# Academy While Working



## MTA2010

I want to sign up for the upcoming academy. I was told classes were mon-fri from 6:30am - 3:30pm. I work nights, 4pm-midnight. Is it a good idea to work a full time job while going to the academy? I have to work either way but wanted others advice on this matter.

Thanks.


----------



## Hush

Yes, in fact you can pick up extra shifts as well. The Academy covers the basics, proper application of the clip on tie, pointing your gun, and hat wearing. You may also have to jog a few times a week. The good news is the hours aren't demanding, there is virtually NO after class reading or writing, and if you miss a day there is an online make-up program.


----------



## MTA2010

Oh good. I was worried they would throw a curve ball and teach us how to tie our boots all in the same day.


----------



## HuskyH-2




----------



## Hush

Always remember: "A good cop is never cold, wet, or hungry" To let the instructors know that you "get it" its important to convey this general attitude, without ever expressely stating it. And never be in a hurry to do anything.


----------



## vttroopah

Wait....You get to go home at night? Do they have to come to your house for Firewatch PT and throwing your rack out the window into the mud?


----------



## Guest

IF........ And I mean a very small IFFFFFFF...... you are not a TROLL, please do the Commonwealth a favor and do NOT waste a seat in that academy.


----------



## MTA2010

Do not waste a seat? Last I heard, they are having a hard time filling the seats. I was asking a question because I have not gone through the process like you have. Basically I wanted to find out if anyone tried attending an academy while working 40+ a week? I am considering my options right now. Never having been in the academy environment I was wondering if this is common practice or unheard of.


----------



## 263FPD

Full time academy+Full time job=full time failure.

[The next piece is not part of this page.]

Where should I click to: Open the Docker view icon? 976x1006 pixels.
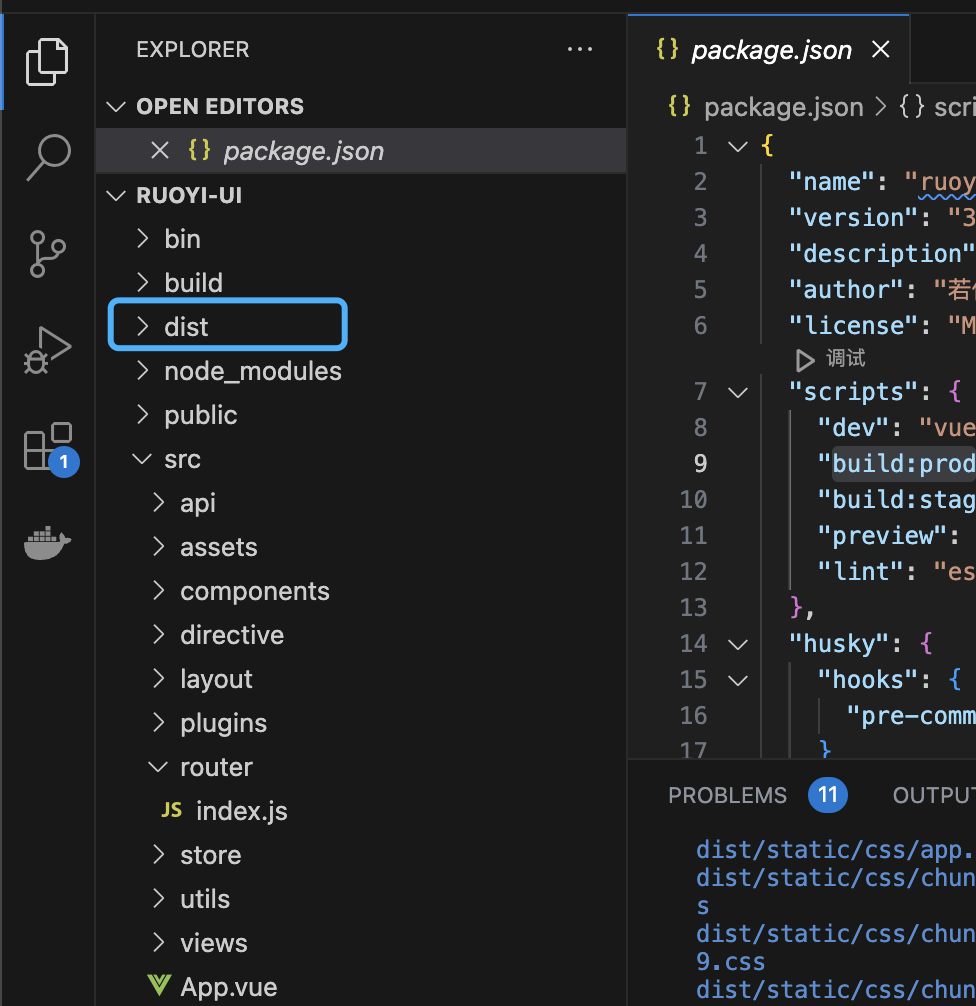click(47, 543)
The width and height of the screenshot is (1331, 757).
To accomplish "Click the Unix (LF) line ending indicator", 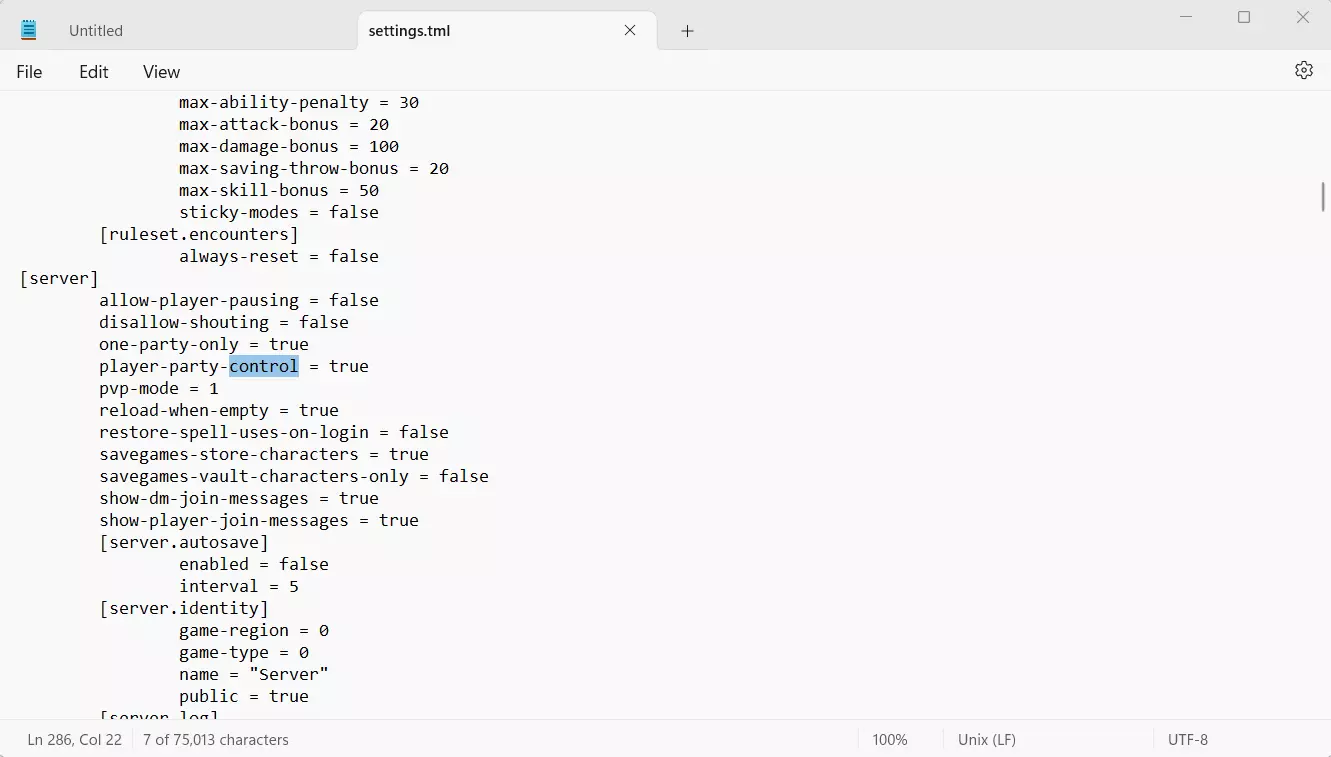I will [986, 740].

Good luck and hope you don't care about wasting your money for the self sponsorship.


----------



## Guest

In all seriousness that would be a task that would be very hard. Many times academies go over the stated times. Lots of homework, study and the physical and emotional drain of an academy. Can it be done, never say never.


----------



## 263FPD

Academy is something to be taken seriously. Criminal Law and Procedure alone require some very undecided attention. One only gets what one puts in, and having to wiork full time on top of attempteing to study, is not tone taken lightly. I am fully aware that there are quite a few recruits that have been allowed to skate through in some academies in the past. My department had hired one such person a few years back. That officer did not make it last probation. While she was a very good person, academy staff did not do her any favors by taking her by the hand and letting her graduate. Had she stayed, it would only be a matter of time before she got someone seriously hurt or had suffered an injury herself. Poor training was evident almost right away. Most academies have been doing a great job lately in the way they take responsibility in training recruits, butthe bottom line is if you put shit in you get shit out.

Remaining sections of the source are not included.